Write out the lines below without changing anything, from the first one through the line that holds "This screenshot has width=1456, height=819.", with both ends included.
┌─ DATA SUPPLIED
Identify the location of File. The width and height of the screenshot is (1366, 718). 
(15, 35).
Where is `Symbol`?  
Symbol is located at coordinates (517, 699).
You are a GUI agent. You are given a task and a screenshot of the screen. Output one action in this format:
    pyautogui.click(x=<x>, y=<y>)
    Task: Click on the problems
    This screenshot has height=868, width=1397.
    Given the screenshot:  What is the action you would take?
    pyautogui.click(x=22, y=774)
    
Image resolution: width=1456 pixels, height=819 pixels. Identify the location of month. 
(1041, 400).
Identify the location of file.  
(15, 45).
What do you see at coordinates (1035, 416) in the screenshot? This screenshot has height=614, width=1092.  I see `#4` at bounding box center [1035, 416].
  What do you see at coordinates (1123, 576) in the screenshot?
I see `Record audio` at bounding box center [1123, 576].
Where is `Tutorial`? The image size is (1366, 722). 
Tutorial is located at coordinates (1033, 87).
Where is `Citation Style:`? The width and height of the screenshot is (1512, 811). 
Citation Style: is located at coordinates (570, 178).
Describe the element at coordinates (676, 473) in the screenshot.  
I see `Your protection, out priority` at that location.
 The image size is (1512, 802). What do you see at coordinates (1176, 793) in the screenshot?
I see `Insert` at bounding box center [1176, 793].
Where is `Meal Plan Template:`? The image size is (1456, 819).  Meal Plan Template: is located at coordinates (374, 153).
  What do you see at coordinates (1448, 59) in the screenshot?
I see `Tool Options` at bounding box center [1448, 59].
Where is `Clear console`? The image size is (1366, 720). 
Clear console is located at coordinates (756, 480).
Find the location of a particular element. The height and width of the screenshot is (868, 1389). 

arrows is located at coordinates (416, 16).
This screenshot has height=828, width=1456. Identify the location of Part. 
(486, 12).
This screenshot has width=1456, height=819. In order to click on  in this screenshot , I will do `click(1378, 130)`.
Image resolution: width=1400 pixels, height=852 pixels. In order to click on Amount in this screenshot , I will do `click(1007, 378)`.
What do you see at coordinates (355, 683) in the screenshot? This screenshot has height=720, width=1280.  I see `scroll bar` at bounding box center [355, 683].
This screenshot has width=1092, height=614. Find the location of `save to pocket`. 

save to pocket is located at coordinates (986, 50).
└─
• [WRITTEN RESPONSE]:
Identify the location of File. The width and height of the screenshot is (1366, 718). 
(15, 35).
Where is `Symbol`?  
Symbol is located at coordinates (517, 699).
You are a GUI agent. You are given a task and a screenshot of the screen. Output one action in this format:
    pyautogui.click(x=<x>, y=<y>)
    Task: Click on the problems
    This screenshot has height=868, width=1397.
    Given the screenshot:  What is the action you would take?
    pyautogui.click(x=22, y=774)
    
Image resolution: width=1456 pixels, height=819 pixels. Identify the location of month. 
(1041, 400).
Identify the location of file.  
(15, 45).
What do you see at coordinates (1035, 416) in the screenshot? This screenshot has height=614, width=1092.  I see `#4` at bounding box center [1035, 416].
  What do you see at coordinates (1123, 576) in the screenshot?
I see `Record audio` at bounding box center [1123, 576].
Where is `Tutorial`? The image size is (1366, 722). 
Tutorial is located at coordinates (1033, 87).
Where is `Citation Style:`? The width and height of the screenshot is (1512, 811). 
Citation Style: is located at coordinates (570, 178).
Describe the element at coordinates (676, 473) in the screenshot.  
I see `Your protection, out priority` at that location.
 The image size is (1512, 802). What do you see at coordinates (1176, 793) in the screenshot?
I see `Insert` at bounding box center [1176, 793].
Where is `Meal Plan Template:`? The image size is (1456, 819).  Meal Plan Template: is located at coordinates (374, 153).
  What do you see at coordinates (1448, 59) in the screenshot?
I see `Tool Options` at bounding box center [1448, 59].
Where is `Clear console`? The image size is (1366, 720). 
Clear console is located at coordinates (756, 480).
Find the location of a particular element. The height and width of the screenshot is (868, 1389). 

arrows is located at coordinates (416, 16).
This screenshot has height=828, width=1456. Identify the location of Part. 
(486, 12).
This screenshot has width=1456, height=819. In order to click on  in this screenshot , I will do `click(1378, 130)`.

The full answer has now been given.